Blog: Kubernetes v1.28: Planternetes

sorangutan

Authors: Kubernetes v1.28 Release Team

Announcing the release of Kubernetes v1.28 Planternetes, the second release of 2023!

This release consists of 45 enhancements. Of those enhancements, 19 are entering Alpha, 14 have graduated to Beta, and 12 have graduated to Stable.

Release Theme And Logo

Kubernetes v1.28: Planternetes

The theme for Kubernetes v1.28 is Planternetes.

Each Kubernetes release is the culmination of the hard work of thousands of individuals from our community. The people behind this release come from a wide range of backgrounds, some of us industry veterans, parents, others students and newcomers to open-source. We combine our unique experience to create a collective artifact with global impact.

Much like a garden, our release has ever-changing growth, challenges and opportunities. This theme celebrates the meticulous care, intention and efforts to get the release to where we are today. Harmoniously together, we grow better.

What's New (Major Themes)

Changes to supported skew between control plane and node versions

This enables testing and expanding the supported skew between core node and control plane components by one version from n-2 to n-3, so that node components (kubelet and kube-proxy) for the oldest supported minor version work with control plane components (kube-apiserver, kube-scheduler, kube-controller-manager, cloud-controller-manager) for the newest supported minor version.

This is valuable for end users as control plane upgrade will be a little faster than node upgrade, which are almost always going to be the longer with running workloads.

The Kubernetes yearly support period already makes annual upgrades possible. Users can upgrade to the latest patch versions to pick up security fixes and do 3 sequential minor version upgrades once a year to "catch up" to the latest supported minor version.

However, since the tested/supported skew between nodes and control planes is currently limited to 2 versions, a 3-version upgrade would have to update nodes twice to stay within the supported skew.

Generally available: recovery from non-graceful node shutdown

If a node shuts down down unexpectedly or ends up in a non-recoverable state (perhaps due to hardware failure or unresponsive OS), Kubernetes allows you to clean up afterwards and allow stateful workloads to restart on a different node. For Kubernetes v1.28, that's now a stable feature.

This allows stateful workloads to failover to a different node successfully after the original node is shut down or in a non-recoverable state, such as the hardware failure or broken OS.

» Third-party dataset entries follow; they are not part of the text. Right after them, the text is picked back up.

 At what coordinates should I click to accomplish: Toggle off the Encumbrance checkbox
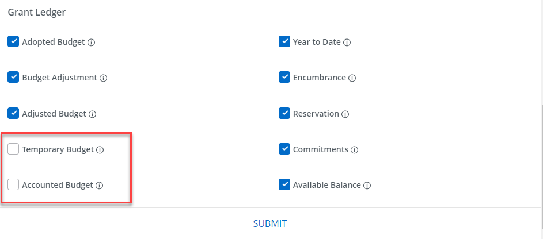coord(284,77)

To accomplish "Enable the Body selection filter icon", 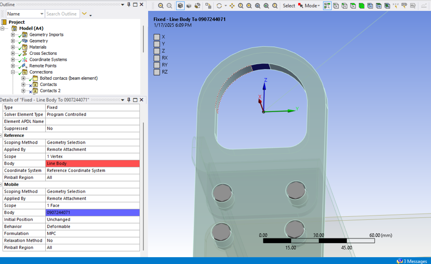I will (x=361, y=6).
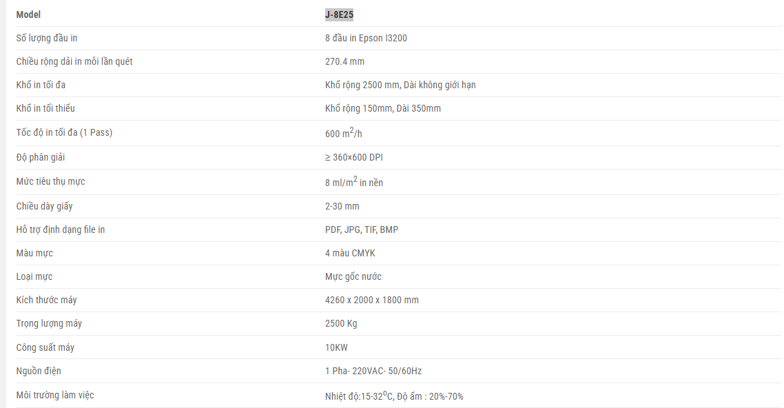Click the "Khổ in tối đa" label
Image resolution: width=784 pixels, height=408 pixels.
click(41, 85)
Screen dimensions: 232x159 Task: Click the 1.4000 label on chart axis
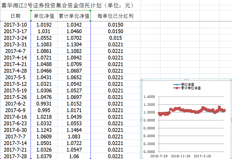tap(149, 97)
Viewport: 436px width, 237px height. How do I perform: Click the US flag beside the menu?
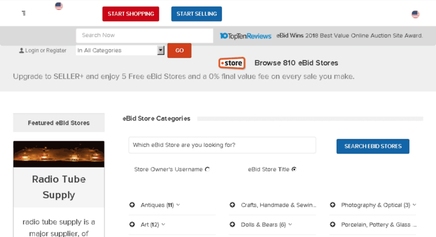59,6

Versions of Kubernetes earlier than v1.20 lacked handling for node shutdown on Linux, the kubelet integrates with systemd and implements graceful node shutdown (beta, and enabled by default). However, even an intentional shutdown might not get handled well that could be because:

the node runs Windows
the node runs Linux, but uses a different init (not systemd)
the shutdown does not trigger the system inhibitor locks mechanism
because of a node-level configuration error (such as not setting appropriate values for shutdownGracePeriod and shutdownGracePeriodCriticalPods).

When a node shutdowns or fails, and that shutdown was not detected by the kubelet, the pods that are part of a StatefulSet will be stuck in terminating status on the shutdown node. If the stopped node restarts, the kubelet on that node can clean up (DELETE) the Pods that the Kubernetes API still sees as bound to that node. However, if the node stays stopped - or if the kubelet isn't able to start after a reboot - then Kubernetes may not be able to create replacement Pods. When the kubelet on the shut-down node is not available to delete the old pods, an associated StatefulSet cannot create a new pod (which would have the same name).

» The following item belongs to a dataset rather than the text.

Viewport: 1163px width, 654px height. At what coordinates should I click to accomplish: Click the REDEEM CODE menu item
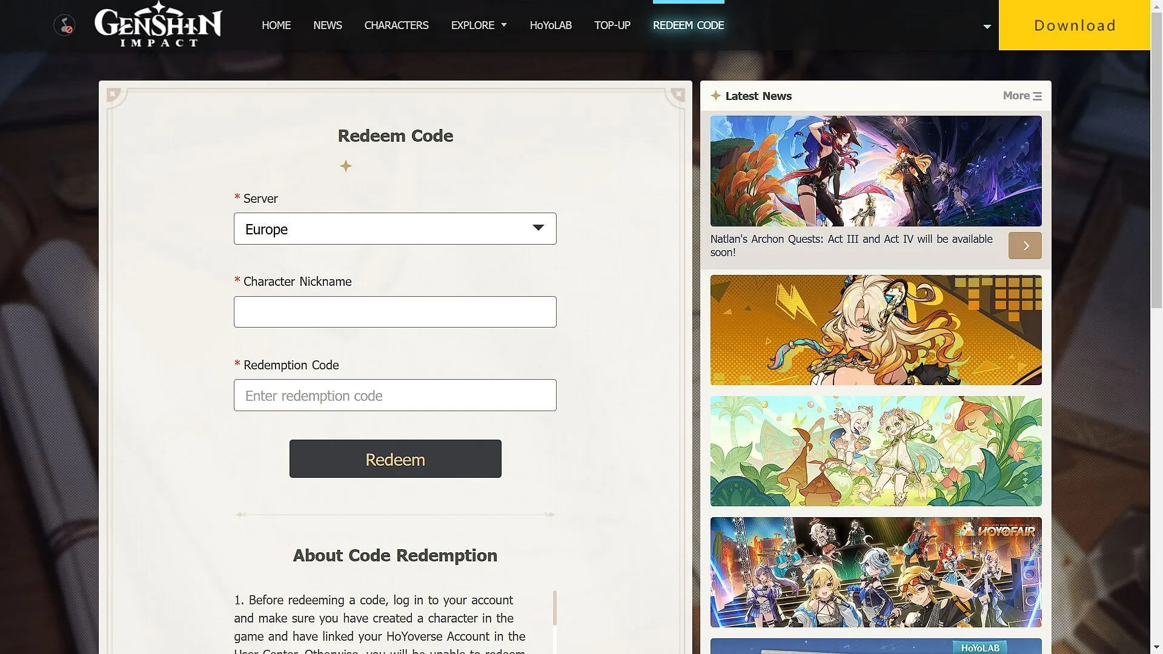click(689, 25)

There's also a problem with storage. If there are volumes used by the pods, existing VolumeAttachments will not be disassociated from the original - and now shut down - node so the PersistentVolumes used by these pods cannot be attached to a different, healthy node. As a result, an application running on an affected StatefulSet may not be able to function properly. If the original, shut down node does come up, then their pods will be deleted by its kubelet and new pods can be created on a different running node. If the original node does not come up (common with an immutable infrastructure design), those pods would be stuck in a Terminating status on the shut-down node forever.

For more information on how to trigger cleanup after a non-graceful node shutdown, read non-graceful node shutdown.

Improvements to CustomResourceDefinition validation rules

The Common Expression Language (CEL) can be used to validate custom resources. The primary goal is to allow the majority of the validation use cases that might once have needed you, as a CustomResourceDefinition (CRD) author, to design and implement a webhook. Instead, and as a beta feature, you can add validation expressions directly into the schema of a CRD.

CRDs need direct support for non-trivial validation. While admission webhooks do support CRDs validation, they significantly complicate the development and operability of CRDs.

For more information, read validation rules in the CRD documentation.

ValidatingAdmissionPolicies graduate to beta

Common Expression language for admission control is customizable, in-process validation of requests to the Kubernetes API server as an alternative to validating admission webhooks.

This builds on the capabilities of the CRD Validation Rules feature that graduated to beta in 1.25 but with a focus on the policy enforcement capabilities of validating admission control.

This will lower the infrastructure barrier to enforcing customizable policies as well as providing primitives that help the community establish and adhere to the best practices of both K8s and its extensions.

To use ValidatingAdmissionPolicies, you need to enable the admissionregistration.k8s.io/v1beta1 API group in your cluster's control plane.

Match conditions for admission webhooks

Kubernetes v1.27 lets you specify match conditions for admission webhooks, which lets you narrow the scope of when Kubernetes makes a remote HTTP call at admission time. The matchCondition field for ValidatingWebhookConfiguration and MutatingWebhookConfiguration is a CEL expression that must evaluate to true for the admission request to be sent to the webhook.

In Kubernetes v1.28, that field moved to beta, and it's enabled by default.

To learn more, see matchConditions in the Kubernetes documentation.

Beta support for enabling swap space on Linux

This adds swap support to nodes in a controlled, predictable manner so that Kubernetes users can perform testing and provide data to continue building cluster capabilities on top of swap.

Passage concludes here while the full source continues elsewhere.